Knowing when to use modifiers 52 and 22 is key to proper payment
The urologist clearly documents that he removed the patient's penile prosthesis and replaced it with another type of penile prosthesis. The procedure was straightforward, so your coding should be too, right? Not quite.
The problem: You won't find one code to represent the removal of one type of prosthesis and its replacement with another type. But don't fret. Our experts will give you the lowdown on how to properly code prosthesis exchanges.
Base Coding on Prosthesis Inserted
When a urologist removes one type of prosthesis and replaces it with a different type of prosthesis, you're left searching through 10 procedure codes representing penile prosthesis insertion and removal that cover a wide range of penile implant procedures.
To choose the proper code for the removal and replacement, you should follow one rule: Base your coding on what type of prosthesis you inserted, not on the type you removed, says Elizabeth Hollingshead, CPC, CMC, corporate billing/coding manager of Northwest Columbus Urology Inc. in Marysville, Ohio.
Why? You should choose the code for what your urologist inserted because the insertion portion of the procedure is the most effort- and time-consuming. You'll most likely choose one of the following codes:
• 54410 -- Removal and replacement of all component(s) of a multicomponent inflatable penile prosthesis at the same operative session
• 54411 -- Removal and replacement of all components of a multicomponent inflatable penile prosthesis through an infected field at the same operative session, including irrigation and debridement of infected tissue
• 54416 -- Removal and replacement of noninflatable (semirigid) or inflatable (self-contained) penile prosthesis at the same operative session
• 54417 -- Removal and replacement of noninflatable (semirigid) or inflatable (self-contained) penile prosthesis through an infected field at the same operative session, including irrigation and debridement of infected tissue.
Example: During surgery, the urologist removes a semirigid noninflatable penile prosthesis and at the patient's request replaces this semirigid prosthesis with a multicomponent inflatable prosthesis. Code for the placement of the multicomponent inflatable prosthesis using 54405 (Insertion of multicomponent, inflatable penile prosthesis, including placement of pump, cylinders, and reservoir) or 54410-52.
Append modifier 52 (Reduced services) to indicate that your urologist also removed a simpler semirigid noninflatable penile prosthesis.
"Because I used modifier 52, I would send documentation explaining a noninflatable or self-contained inflatable penile prosthesis was removed, not a multi-component inflatable penile prosthesis," says Martha Guyer, CPC, coding specialist for Piedmont Urological Associates in High Point, N.C.
Important: If the urologist is performing the removal and replacement of a multicomponent prosthesis through an infected surgical field, be sure that you use 54411, Hollingshead says. "This code includes the extra work involved in the debridement and irrigation that's needed," she adds.

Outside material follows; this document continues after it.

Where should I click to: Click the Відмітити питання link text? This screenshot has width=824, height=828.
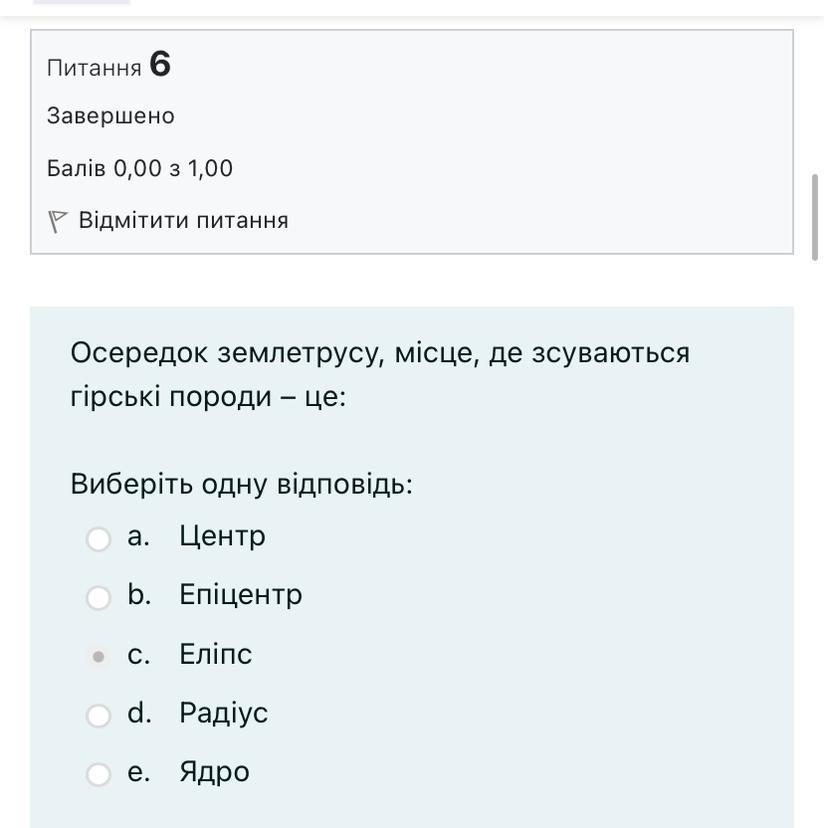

Avoid the Temptation to Report 2 Codes
You may think that since the urologist is removing one type of prosthesis and inserting another one that you can report both a removal and an insertion code. Think again. When the physician performs two procedures, coding guidelines require that you use the code that encompasses both procedures, rather than two individual codes, if one is available.
"I would not report two codes in this situation because all the removal-only codes state, 'without replacement of prosthesis,' " Guyer adds.
How it works: A patient had a semirigid rod implanted two years ago. He decides to have the rod replaced with an updated, enhanced multiple-component prosthesis. Your urologist performs this procedure, removing the simple, noninflatable rod prosthesis and replacing it with a multi-component inflatable one.
You cannot report two separate codes to represent the removal of one type of prosthesis and the insertion of another -- that is, you shouldn't report 54415 (Removal of noninflatable [semirigid] or inflatable [self-contained] penile prosthesis, without replacement of prosthesis) for the removal of an inflatable self-contained prosthesis and 54405 for the insertion in the same surgical session.
Key: "The coder needs to be familiar with names of the prostheses and which ones are multicomponent and which are noninflatable or self-contained inflatable," Guyer says.
Append a Modifier to Tell the Rest of the Story
Some replacement scenarios will require more time and effort from your urologist than the procedure code represents. If the procedure is more extensive than the code describes, you should append modifier 22 (Increased procedural services) to the procedure code.
Example: Your urologist removes a multicomponent prosthesis and replaces it with a semirigid one. You should report the code for the removal and replacement of a semirigid prosthesis (54416) to reflect the type of prosthesis that the physician inserted. Then append modifier 22 to account for the additional work and time spent removing the pump and reservoir.
Remember: If the actual surgery is less than what the procedure code describes, you would attach modifier 52 as in the first example above. Another option would be to code only for the more complex insertion of a multi-component prosthesis (54405), and disregard the removal of the simpler semirigid prosthesis because this constitutes a relatively minor part of the whole procedure.